THRA and other advocates celebrated the crisis declaration: "As overdose deaths continue to surge, we need to meet this crisis by putting resources into communities most at risk. That's exactly what this declaration does," said THRA's Paulette Soltani. But as the directives are implemented over the next six months, questions remain. Commissioner Brigid Shea pointed out that the county is short-staffed and may not be able to carry out the resolution's directives with the urgency required. "It won't be as quick as you want it," warned Pilar Sanchez, the county executive over HHS; she requested a new special project staff position from the commissioners, as her department doesn't have a dedicated position for substance use disorder response.

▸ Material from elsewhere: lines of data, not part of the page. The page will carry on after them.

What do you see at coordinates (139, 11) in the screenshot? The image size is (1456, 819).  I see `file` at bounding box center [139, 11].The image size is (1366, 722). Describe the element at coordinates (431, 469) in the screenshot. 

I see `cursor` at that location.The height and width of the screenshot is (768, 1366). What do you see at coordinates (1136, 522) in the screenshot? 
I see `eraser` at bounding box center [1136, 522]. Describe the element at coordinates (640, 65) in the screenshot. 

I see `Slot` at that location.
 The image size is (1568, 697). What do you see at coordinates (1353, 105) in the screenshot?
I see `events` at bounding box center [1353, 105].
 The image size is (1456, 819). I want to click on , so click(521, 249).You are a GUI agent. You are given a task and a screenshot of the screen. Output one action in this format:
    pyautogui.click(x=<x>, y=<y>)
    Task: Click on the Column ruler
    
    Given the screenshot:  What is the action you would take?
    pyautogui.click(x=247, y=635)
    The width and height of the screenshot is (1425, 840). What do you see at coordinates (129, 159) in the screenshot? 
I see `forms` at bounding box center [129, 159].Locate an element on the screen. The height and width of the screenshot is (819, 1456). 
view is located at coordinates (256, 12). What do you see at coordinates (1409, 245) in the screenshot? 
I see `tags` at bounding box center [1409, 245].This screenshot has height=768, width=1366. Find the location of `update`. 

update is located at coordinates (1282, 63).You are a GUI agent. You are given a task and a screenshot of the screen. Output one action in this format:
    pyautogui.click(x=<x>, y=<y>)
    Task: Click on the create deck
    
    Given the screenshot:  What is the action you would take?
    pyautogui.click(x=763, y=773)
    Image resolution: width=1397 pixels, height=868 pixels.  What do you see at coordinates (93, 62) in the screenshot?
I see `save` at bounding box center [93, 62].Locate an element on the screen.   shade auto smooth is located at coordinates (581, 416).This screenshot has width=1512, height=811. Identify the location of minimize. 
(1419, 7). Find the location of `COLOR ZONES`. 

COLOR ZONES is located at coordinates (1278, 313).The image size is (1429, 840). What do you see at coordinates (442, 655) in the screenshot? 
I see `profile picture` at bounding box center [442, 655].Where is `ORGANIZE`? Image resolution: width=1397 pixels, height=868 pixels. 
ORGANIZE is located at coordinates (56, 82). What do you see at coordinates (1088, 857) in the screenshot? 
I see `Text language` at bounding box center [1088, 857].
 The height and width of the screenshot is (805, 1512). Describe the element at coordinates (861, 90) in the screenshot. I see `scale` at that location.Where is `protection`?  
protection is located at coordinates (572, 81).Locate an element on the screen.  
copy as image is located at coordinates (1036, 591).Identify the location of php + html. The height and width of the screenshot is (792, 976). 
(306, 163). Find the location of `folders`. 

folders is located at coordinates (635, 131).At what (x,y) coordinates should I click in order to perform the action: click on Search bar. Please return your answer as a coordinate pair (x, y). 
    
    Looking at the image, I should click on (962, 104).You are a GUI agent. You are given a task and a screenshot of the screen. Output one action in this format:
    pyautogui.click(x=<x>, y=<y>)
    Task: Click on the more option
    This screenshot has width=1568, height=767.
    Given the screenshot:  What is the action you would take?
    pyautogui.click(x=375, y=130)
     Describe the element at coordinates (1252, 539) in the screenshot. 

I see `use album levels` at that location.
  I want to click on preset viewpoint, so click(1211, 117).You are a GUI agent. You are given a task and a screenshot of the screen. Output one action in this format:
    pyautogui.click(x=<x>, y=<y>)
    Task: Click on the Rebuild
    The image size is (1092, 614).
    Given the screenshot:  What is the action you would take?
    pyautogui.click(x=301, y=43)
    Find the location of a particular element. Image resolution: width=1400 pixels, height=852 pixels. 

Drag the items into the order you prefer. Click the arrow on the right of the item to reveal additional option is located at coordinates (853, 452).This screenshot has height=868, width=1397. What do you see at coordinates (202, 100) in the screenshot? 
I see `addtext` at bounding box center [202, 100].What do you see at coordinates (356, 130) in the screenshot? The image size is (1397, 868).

How the $350,000 will be divided up is yet to be delineated. Alongside prioritizing urgent Narcan distribution, advocates asked for funding to increase staff at The Other Ones Foundation and Sunrise Homeless Navigation Center, who have existing relationships with directly affected populations. Many speakers who addressed the court drove home the same message: Harm reduction is about providing medication and supplies, but also about reducing stigma against drug users and building trust – mandates that THRA and other organizations on the ground have been following for years. As David Johnson of Grassroots Leadership put it, "Leave it to the people who are doing the work."